In our PSP example, we would migrate users to the new PSP in batches, beginning some time before the deadline At first glance, it seems we needed to have the complete set of functionality (registration, authorization, deferred payment (capture), and refund) implemented for the new PSP by this point in time. But actually, what really mattered were registration and authorization because these were part of the checkout flow in our apps and thus a direct part of the user experience. Payment capture, on the other hand, was a deferred batch process. If the capture functionality had not been ready at the start of the migration, most users would not even have noticed because all that would have happened was that their bank accounts would have been debited a few days later. So we split our implementation into critical and uncritical^[4] tasks and prioritized them in such a way that we could have gone live with a partial implementation.

Refund was less critical still. Firstly, we didn't need to refund before we could capture. Secondly, refunds are rare when compared to captures, so far fewer users would be impacted if refunds were delayed.

In this version of the plan,
implementation and test of the capture function has been moved a little to the right and now proceeds in parallel with the integration tests, deployment do production, and the migration phase.
A new step ‘begin capturing’ has been added right before the old PSP is disabled.
Implementation and test of the refund has been moved beyond the deadline ‘contract with old PSP ends’, and is now followed by another new step ‘begin refunding’.
There are no steps left which overlap, but shouldn't. — Relaxing the requirement that capture and refund functionality must be finished before starting the migration finally made the plan seem plausible and even introduced some slack which would allow us to deal with unforeseen problems.
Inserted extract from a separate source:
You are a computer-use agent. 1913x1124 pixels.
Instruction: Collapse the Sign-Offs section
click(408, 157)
In the end, we did have capture and refund finished before we started the migration. Sometimes, not every risk you planned for actually materializes. But there were some minor things (nice-to-have features in the user interface and some hairy edge cases) that we did implement only after the migration had already started. So while the diagram above does not accurately depict our whole plan, it does show the kind of thinking that went into it.

Conclusion

Thinking about the critical path – the longest sequence of steps necessary to reach a goal – is a valuable exercise when dealing with deadlines because it highlights potential blockers and enables you to plan ahead and address them before they go ‘boom’.

Moving tasks beyond the critical path means realizing that not everything that needs to be done necessarily needs to be done before the deadline. In some cases, this may be obvious, in others less so. Sometimes, steps we initially think of as atomic are really composites of critical and less critical tasks, and splitting the latter out can make the difference between a doable project and a death march.^[5]
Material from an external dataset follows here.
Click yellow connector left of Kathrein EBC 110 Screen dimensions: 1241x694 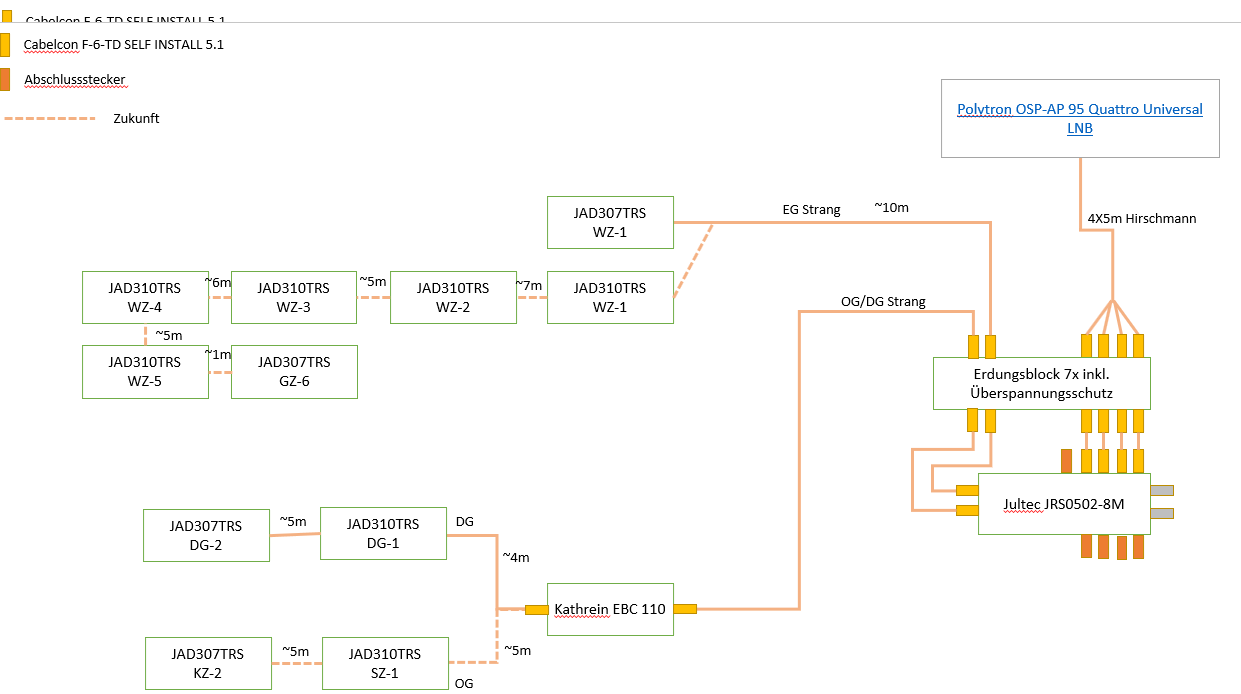[x=537, y=609]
Mitigating risk by kicking off external tasks early entails identifying tasks that are not under our control but have the potential to derail our efforts when not done in time. Then we can arrange our plan so these tasks can start as early as possible and anything under our control that could possible block them is out of the way.

Decoupling work means thinking hard about the real dependencies between tasks and, if necessary, splitting them so other tasks are not blocked by – for them – unnecessary activities. If well done, this enables parallelization, which can speed up a project dramatically.^[6]

My next (and final) post of the series on planning addresses exploration of risks and alternative paths.

Footnotes

I'm going to use the start and the goal in the rest of my post for simplicity's sake, but a critical path can be identified between any two fixed points like intermediate milestones or multiple deadlines, and the following tactics will work just as well. ↩︎
There is no substitute for interacting directly with a new API. ↩︎
We also tested our changes rigorously ourselves before deploying them in the test environment accessible to the services. I mention this because, sadly, this does not seem to be the norm. Apparently, the service testers were used to broken releases and were thus understandably nervous about the short period of time we had given them to perform their tests. Our good preparation payed off, and we had positive test results in record time. ↩︎
Not that our background payment processing wasn't critical from a business perspective. It absolutely was. But it was not critical in the sense of the critical path. I.e., while we had to have it implemented before the project was done, and we certainly would have liked to have it finished in time for the migration start, this wasn't strictly necessary for the project to be successful. ↩︎
Note, however, that there is also a big difference between taking on technical debt to make a meaningful deadline and paying it off after the deadline has been successfully met on the one hand, and firefighting mode where we focus only on critical issues and never get to really finish anything because there is constant pressure with artificial deadlines on the other hand. The first is what I have in mind here. The latter leads to burn-out pretty quickly. ↩︎
Sometimes, splitting tasks takes extra effort, and we need to examine whether the benefits outweigh the costs. This is the case if (as in our example) the parallelization potential is large enough and if there are people available to take advantage of it. If nobody is actually taking on the tasks thus unblocked – congratulations! you have just made the project take longer. ↩︎